[Input material]

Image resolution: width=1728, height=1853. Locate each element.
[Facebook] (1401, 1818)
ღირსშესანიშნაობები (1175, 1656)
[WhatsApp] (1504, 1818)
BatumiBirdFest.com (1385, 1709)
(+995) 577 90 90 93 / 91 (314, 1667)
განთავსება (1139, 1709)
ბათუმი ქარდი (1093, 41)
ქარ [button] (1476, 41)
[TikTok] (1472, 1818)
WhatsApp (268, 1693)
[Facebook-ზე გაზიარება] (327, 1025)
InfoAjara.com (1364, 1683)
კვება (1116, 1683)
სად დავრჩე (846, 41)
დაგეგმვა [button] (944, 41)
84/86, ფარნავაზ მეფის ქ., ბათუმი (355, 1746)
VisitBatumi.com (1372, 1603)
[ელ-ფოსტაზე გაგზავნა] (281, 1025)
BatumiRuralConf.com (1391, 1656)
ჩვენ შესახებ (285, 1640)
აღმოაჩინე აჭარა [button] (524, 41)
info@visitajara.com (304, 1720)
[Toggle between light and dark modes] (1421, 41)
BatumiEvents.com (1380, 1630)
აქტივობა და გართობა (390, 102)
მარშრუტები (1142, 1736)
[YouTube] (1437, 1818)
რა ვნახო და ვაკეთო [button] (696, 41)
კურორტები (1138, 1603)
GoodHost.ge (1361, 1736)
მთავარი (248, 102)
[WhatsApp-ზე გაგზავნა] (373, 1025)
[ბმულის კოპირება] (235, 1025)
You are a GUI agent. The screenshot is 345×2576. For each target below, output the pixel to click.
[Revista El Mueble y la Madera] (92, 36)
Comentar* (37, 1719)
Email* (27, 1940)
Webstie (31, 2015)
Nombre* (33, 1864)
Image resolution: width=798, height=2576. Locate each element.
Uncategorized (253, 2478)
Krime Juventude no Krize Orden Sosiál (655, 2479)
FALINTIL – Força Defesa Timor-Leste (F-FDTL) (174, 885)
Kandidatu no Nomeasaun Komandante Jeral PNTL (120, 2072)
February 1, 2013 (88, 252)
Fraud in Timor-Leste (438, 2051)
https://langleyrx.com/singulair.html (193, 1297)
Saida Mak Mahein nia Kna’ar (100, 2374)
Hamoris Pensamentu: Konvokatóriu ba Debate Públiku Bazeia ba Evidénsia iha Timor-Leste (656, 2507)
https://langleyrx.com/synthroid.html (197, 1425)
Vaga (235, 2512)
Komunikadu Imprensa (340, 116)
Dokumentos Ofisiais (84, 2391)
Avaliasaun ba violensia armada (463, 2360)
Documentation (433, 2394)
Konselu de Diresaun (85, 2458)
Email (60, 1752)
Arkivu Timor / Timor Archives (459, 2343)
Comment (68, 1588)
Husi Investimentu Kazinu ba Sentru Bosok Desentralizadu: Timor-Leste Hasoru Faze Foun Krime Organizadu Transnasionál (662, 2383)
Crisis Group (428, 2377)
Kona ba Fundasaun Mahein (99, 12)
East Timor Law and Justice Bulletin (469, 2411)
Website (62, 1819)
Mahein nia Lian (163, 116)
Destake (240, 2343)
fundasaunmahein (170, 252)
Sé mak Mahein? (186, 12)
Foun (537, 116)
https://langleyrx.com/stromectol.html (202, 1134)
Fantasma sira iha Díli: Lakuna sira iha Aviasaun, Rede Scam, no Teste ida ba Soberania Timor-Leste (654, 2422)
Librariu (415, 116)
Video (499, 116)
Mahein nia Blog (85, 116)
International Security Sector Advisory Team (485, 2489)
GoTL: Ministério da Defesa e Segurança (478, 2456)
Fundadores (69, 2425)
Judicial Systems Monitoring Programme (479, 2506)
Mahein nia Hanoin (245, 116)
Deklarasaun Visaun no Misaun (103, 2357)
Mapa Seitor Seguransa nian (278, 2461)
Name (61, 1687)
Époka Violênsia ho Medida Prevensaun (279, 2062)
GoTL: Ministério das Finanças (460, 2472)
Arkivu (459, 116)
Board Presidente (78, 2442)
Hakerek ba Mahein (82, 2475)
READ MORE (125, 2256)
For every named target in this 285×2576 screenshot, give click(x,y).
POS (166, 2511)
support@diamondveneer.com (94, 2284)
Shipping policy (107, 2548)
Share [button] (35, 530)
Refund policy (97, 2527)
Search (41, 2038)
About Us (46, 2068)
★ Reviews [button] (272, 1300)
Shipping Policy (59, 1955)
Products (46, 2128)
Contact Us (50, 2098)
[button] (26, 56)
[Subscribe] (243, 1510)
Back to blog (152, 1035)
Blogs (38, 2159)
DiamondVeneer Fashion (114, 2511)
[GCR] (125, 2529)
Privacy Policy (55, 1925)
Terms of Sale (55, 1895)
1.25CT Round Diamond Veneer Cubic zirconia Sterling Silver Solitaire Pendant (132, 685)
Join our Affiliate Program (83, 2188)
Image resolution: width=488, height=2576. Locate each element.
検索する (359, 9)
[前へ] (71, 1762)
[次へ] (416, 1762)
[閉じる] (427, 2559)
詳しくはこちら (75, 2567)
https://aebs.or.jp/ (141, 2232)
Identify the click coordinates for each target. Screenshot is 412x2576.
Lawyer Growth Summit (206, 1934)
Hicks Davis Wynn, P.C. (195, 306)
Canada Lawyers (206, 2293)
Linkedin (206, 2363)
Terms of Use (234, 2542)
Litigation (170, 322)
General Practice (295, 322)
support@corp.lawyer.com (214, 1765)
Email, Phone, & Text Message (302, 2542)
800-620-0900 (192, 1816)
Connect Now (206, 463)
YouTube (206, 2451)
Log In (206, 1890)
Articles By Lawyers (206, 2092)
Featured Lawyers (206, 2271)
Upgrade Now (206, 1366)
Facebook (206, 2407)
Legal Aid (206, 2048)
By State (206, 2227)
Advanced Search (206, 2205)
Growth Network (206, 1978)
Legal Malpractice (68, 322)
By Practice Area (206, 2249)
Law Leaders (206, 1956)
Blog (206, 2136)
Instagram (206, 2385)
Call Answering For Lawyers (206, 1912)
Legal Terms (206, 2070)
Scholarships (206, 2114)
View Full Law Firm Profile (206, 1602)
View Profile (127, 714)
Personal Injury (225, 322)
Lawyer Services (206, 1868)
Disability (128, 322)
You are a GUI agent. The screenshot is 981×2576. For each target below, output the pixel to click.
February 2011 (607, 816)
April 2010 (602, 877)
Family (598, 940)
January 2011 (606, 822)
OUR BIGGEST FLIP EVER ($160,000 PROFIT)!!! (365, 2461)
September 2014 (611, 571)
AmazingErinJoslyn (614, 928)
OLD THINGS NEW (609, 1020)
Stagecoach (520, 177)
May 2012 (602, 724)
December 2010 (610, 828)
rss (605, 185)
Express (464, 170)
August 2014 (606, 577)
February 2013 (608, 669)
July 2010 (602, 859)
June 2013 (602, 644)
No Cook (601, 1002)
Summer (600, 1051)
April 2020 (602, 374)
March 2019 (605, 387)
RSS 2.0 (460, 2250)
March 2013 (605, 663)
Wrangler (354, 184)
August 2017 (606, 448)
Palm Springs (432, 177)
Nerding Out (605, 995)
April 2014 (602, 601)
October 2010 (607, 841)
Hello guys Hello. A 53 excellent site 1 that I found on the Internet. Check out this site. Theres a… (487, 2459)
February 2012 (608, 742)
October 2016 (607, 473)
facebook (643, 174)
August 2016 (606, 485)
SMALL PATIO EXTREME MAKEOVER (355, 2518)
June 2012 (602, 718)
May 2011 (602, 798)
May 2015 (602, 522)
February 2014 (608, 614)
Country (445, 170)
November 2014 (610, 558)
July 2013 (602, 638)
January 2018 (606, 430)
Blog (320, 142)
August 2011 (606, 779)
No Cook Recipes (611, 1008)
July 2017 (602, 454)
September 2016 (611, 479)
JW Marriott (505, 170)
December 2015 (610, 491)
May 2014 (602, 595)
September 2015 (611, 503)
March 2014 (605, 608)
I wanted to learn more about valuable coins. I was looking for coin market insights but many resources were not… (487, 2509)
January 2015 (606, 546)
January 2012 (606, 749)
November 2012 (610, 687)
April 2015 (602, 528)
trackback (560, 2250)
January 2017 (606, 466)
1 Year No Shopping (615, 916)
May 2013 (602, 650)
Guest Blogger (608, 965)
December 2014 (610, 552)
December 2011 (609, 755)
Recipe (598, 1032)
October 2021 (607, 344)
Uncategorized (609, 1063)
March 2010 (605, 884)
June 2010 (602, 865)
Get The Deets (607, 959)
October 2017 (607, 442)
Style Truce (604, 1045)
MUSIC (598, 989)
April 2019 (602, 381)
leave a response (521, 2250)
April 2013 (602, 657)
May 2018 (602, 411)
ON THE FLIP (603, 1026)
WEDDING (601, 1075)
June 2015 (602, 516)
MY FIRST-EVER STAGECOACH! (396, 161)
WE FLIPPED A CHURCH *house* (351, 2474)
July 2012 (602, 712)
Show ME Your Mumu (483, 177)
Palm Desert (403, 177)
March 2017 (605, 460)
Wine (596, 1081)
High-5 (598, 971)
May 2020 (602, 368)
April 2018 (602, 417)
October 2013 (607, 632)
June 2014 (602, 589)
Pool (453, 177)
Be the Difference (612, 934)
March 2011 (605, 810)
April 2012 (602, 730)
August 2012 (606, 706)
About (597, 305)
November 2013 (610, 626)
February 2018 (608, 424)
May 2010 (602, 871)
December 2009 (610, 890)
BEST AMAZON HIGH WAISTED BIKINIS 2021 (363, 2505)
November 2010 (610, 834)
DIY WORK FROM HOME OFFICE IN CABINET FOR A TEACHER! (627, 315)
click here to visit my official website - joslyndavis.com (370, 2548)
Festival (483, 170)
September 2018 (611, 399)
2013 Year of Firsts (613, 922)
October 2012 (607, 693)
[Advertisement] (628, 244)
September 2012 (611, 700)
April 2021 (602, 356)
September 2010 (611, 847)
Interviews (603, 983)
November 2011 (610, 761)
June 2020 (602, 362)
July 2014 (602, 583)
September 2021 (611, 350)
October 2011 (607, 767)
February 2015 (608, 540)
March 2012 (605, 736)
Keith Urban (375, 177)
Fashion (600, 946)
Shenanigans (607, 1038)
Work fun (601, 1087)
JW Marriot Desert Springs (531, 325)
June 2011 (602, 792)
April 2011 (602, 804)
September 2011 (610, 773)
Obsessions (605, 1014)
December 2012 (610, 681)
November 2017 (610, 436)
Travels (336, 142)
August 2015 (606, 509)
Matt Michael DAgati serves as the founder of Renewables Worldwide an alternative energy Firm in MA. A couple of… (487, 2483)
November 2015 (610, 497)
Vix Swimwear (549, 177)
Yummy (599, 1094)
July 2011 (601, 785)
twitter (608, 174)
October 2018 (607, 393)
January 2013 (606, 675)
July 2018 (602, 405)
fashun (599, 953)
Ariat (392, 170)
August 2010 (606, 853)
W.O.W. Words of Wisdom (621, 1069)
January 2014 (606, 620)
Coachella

[/Input material]

*What is expected*. Your answer must be a copy of every line in the data above that holds the string "target".

*Task solution*.
You are a GUI agent. The screenshot is 345×2576. For each target below, output the pixel to click.
For every named target in this 285×2576 screenshot, give click(x,y).
Identify the click coordinates for each target. Screenshot is 412x2576.
You are a GUI agent. The screenshot is 981×2576. For each target below, output the pixel to click.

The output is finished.